» EXERCISE REQUIREMENTS
Each record should appear again in the response exactly as it does in the original.

» STUDY MATERIAL
________________
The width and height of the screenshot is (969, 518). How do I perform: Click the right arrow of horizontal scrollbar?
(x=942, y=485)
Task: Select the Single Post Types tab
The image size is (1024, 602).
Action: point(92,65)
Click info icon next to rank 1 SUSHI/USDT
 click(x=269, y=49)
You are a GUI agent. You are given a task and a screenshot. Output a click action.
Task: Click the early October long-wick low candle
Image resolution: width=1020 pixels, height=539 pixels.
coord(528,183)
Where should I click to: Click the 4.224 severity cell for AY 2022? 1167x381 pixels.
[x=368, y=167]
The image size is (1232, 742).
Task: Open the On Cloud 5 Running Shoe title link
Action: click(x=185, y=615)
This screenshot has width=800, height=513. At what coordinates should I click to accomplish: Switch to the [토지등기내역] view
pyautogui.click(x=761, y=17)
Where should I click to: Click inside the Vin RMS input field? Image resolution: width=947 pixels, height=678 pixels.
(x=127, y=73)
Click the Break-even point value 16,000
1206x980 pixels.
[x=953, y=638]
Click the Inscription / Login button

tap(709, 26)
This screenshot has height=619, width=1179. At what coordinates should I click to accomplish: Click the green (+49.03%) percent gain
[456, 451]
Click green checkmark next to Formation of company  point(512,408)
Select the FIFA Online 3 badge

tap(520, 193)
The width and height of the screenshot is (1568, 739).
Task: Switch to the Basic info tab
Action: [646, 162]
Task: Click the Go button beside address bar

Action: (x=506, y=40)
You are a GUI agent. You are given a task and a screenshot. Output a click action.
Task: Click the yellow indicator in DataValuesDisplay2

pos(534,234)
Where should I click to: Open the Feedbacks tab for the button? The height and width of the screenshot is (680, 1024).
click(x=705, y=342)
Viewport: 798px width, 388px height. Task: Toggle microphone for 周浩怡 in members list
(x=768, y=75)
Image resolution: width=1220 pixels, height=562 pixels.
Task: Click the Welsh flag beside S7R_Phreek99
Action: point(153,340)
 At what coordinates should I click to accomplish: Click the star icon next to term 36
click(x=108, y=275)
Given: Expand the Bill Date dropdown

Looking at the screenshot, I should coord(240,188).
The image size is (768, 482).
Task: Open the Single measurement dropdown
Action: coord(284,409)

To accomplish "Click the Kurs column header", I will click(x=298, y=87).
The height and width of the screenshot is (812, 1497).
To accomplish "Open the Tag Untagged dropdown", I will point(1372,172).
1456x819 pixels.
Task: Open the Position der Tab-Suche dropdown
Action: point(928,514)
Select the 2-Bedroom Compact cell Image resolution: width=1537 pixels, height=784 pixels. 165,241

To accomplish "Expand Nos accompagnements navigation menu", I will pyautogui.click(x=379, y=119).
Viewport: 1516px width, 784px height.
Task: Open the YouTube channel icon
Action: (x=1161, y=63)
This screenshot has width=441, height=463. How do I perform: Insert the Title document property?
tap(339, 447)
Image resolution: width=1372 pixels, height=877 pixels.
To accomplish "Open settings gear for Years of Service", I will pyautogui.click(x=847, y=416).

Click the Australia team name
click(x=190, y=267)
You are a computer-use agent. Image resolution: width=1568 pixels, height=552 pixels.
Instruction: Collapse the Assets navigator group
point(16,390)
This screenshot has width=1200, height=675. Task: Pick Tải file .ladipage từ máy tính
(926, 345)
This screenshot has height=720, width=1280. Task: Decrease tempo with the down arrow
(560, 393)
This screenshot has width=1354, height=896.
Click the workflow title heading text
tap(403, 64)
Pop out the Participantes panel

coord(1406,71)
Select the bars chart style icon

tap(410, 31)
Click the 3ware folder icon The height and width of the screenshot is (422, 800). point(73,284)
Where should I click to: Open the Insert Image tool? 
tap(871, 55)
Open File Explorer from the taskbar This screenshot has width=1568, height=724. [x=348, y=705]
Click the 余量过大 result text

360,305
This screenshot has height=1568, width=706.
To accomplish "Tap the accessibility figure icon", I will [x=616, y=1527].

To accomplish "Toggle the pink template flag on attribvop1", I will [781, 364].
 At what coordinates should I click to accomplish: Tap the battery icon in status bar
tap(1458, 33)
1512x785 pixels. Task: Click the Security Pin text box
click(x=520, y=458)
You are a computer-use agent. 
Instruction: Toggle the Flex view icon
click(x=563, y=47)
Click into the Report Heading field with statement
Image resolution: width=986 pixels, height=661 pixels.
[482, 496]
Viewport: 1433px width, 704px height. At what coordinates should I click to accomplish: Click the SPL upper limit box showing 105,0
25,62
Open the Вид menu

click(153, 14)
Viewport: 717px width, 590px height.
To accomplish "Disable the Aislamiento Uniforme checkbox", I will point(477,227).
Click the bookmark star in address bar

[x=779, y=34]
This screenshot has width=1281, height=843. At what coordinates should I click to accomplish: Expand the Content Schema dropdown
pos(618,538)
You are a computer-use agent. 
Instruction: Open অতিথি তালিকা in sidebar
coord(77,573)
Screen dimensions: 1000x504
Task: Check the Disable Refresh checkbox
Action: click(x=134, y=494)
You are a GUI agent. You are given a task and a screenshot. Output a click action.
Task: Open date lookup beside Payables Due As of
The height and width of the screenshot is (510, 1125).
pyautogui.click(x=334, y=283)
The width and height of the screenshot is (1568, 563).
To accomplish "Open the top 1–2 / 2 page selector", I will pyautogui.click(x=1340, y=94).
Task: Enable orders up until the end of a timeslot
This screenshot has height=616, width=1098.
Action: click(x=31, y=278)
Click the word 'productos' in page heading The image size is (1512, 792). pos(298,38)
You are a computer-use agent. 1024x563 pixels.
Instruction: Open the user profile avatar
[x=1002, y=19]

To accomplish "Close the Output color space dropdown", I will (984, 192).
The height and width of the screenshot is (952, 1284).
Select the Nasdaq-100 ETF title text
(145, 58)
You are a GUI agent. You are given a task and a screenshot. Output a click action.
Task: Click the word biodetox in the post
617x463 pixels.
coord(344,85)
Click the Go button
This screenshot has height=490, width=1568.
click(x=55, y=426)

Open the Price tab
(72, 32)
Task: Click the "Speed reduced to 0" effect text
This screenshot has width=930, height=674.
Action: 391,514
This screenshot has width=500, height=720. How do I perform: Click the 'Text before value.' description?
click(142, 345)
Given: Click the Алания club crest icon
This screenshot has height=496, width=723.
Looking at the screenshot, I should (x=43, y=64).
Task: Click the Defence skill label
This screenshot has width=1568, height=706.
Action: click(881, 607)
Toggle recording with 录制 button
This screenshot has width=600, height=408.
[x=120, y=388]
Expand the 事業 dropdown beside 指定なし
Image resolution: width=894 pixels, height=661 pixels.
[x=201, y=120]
________________
» RESULT
The width and height of the screenshot is (969, 518). How do I perform: Click the right arrow of horizontal scrollbar?
(x=942, y=485)
Task: Select the Single Post Types tab
The image size is (1024, 602).
Action: point(92,65)
Click info icon next to rank 1 SUSHI/USDT
 click(x=269, y=49)
You are a GUI agent. You are given a task and a screenshot. Output a click action.
Task: Click the early October long-wick low candle
Image resolution: width=1020 pixels, height=539 pixels.
coord(528,183)
Where should I click to: Click the 4.224 severity cell for AY 2022? 1167x381 pixels.
[x=368, y=167]
The image size is (1232, 742).
Task: Open the On Cloud 5 Running Shoe title link
Action: click(x=185, y=615)
This screenshot has width=800, height=513. At what coordinates should I click to accomplish: Switch to the [토지등기내역] view
pyautogui.click(x=761, y=17)
Where should I click to: Click inside the Vin RMS input field? Image resolution: width=947 pixels, height=678 pixels.
(x=127, y=73)
Click the Break-even point value 16,000
1206x980 pixels.
[x=953, y=638]
Click the Inscription / Login button

tap(709, 26)
This screenshot has height=619, width=1179. At what coordinates should I click to accomplish: Click the green (+49.03%) percent gain
[456, 451]
Click green checkmark next to Formation of company  point(512,408)
Select the FIFA Online 3 badge

tap(520, 193)
The width and height of the screenshot is (1568, 739).
Task: Switch to the Basic info tab
Action: [646, 162]
Task: Click the Go button beside address bar

Action: (x=506, y=40)
You are a GUI agent. You are given a task and a screenshot. Output a click action.
Task: Click the yellow indicator in DataValuesDisplay2

pos(534,234)
Where should I click to: Open the Feedbacks tab for the button? The height and width of the screenshot is (680, 1024).
click(x=705, y=342)
Viewport: 798px width, 388px height. Task: Toggle microphone for 周浩怡 in members list
(x=768, y=75)
Image resolution: width=1220 pixels, height=562 pixels.
Task: Click the Welsh flag beside S7R_Phreek99
Action: point(153,340)
 At what coordinates should I click to accomplish: Click the star icon next to term 36
click(x=108, y=275)
Given: Expand the Bill Date dropdown

Looking at the screenshot, I should coord(240,188).
The image size is (768, 482).
Task: Open the Single measurement dropdown
Action: coord(284,409)

To accomplish "Click the Kurs column header", I will click(x=298, y=87).
The height and width of the screenshot is (812, 1497).
To accomplish "Open the Tag Untagged dropdown", I will point(1372,172).
1456x819 pixels.
Task: Open the Position der Tab-Suche dropdown
Action: point(928,514)
Select the 2-Bedroom Compact cell Image resolution: width=1537 pixels, height=784 pixels. 165,241

To accomplish "Expand Nos accompagnements navigation menu", I will pyautogui.click(x=379, y=119).
Viewport: 1516px width, 784px height.
Task: Open the YouTube channel icon
Action: (x=1161, y=63)
This screenshot has width=441, height=463. How do I perform: Insert the Title document property?
tap(339, 447)
Image resolution: width=1372 pixels, height=877 pixels.
To accomplish "Open settings gear for Years of Service", I will pyautogui.click(x=847, y=416).

Click the Australia team name
click(x=190, y=267)
You are a computer-use agent. Image resolution: width=1568 pixels, height=552 pixels.
Instruction: Collapse the Assets navigator group
point(16,390)
This screenshot has width=1200, height=675. Task: Pick Tải file .ladipage từ máy tính
(926, 345)
This screenshot has height=720, width=1280. Task: Decrease tempo with the down arrow
(560, 393)
This screenshot has width=1354, height=896.
Click the workflow title heading text
tap(403, 64)
Pop out the Participantes panel

coord(1406,71)
Select the bars chart style icon

tap(410, 31)
Click the 3ware folder icon The height and width of the screenshot is (422, 800). point(73,284)
Where should I click to: Open the Insert Image tool? 
tap(871, 55)
Open File Explorer from the taskbar This screenshot has width=1568, height=724. [x=348, y=705]
Click the 余量过大 result text

360,305
This screenshot has height=1568, width=706.
To accomplish "Tap the accessibility figure icon", I will [x=616, y=1527].

To accomplish "Toggle the pink template flag on attribvop1", I will [781, 364].
 At what coordinates should I click to accomplish: Tap the battery icon in status bar
tap(1458, 33)
1512x785 pixels. Task: Click the Security Pin text box
click(x=520, y=458)
You are a computer-use agent. 
Instruction: Toggle the Flex view icon
click(x=563, y=47)
Click into the Report Heading field with statement
Image resolution: width=986 pixels, height=661 pixels.
[482, 496]
Viewport: 1433px width, 704px height. At what coordinates should I click to accomplish: Click the SPL upper limit box showing 105,0
25,62
Open the Вид menu

click(153, 14)
Viewport: 717px width, 590px height.
To accomplish "Disable the Aislamiento Uniforme checkbox", I will point(477,227).
Click the bookmark star in address bar

[x=779, y=34]
This screenshot has width=1281, height=843. At what coordinates should I click to accomplish: Expand the Content Schema dropdown
pos(618,538)
You are a computer-use agent. 
Instruction: Open অতিথি তালিকা in sidebar
coord(77,573)
Screen dimensions: 1000x504
Task: Check the Disable Refresh checkbox
Action: click(x=134, y=494)
You are a GUI agent. You are given a task and a screenshot. Output a click action.
Task: Open date lookup beside Payables Due As of
The height and width of the screenshot is (510, 1125).
pyautogui.click(x=334, y=283)
The width and height of the screenshot is (1568, 563).
To accomplish "Open the top 1–2 / 2 page selector", I will pyautogui.click(x=1340, y=94).
Task: Enable orders up until the end of a timeslot
This screenshot has height=616, width=1098.
Action: click(x=31, y=278)
Click the word 'productos' in page heading The image size is (1512, 792). pos(298,38)
You are a computer-use agent. 1024x563 pixels.
Instruction: Open the user profile avatar
[x=1002, y=19]

To accomplish "Close the Output color space dropdown", I will (984, 192).
The height and width of the screenshot is (952, 1284).
Select the Nasdaq-100 ETF title text
(145, 58)
You are a GUI agent. You are given a task and a screenshot. Output a click action.
Task: Click the word biodetox in the post
617x463 pixels.
coord(344,85)
Click the Go button
This screenshot has height=490, width=1568.
click(x=55, y=426)

Open the Price tab
(72, 32)
Task: Click the "Speed reduced to 0" effect text
This screenshot has width=930, height=674.
Action: 391,514
This screenshot has width=500, height=720. How do I perform: Click the 'Text before value.' description?
click(142, 345)
Given: Click the Алания club crest icon
This screenshot has height=496, width=723.
Looking at the screenshot, I should (x=43, y=64).
Task: Click the Defence skill label
This screenshot has width=1568, height=706.
Action: click(881, 607)
Toggle recording with 录制 button
This screenshot has width=600, height=408.
[x=120, y=388]
Expand the 事業 dropdown beside 指定なし
Image resolution: width=894 pixels, height=661 pixels.
[x=201, y=120]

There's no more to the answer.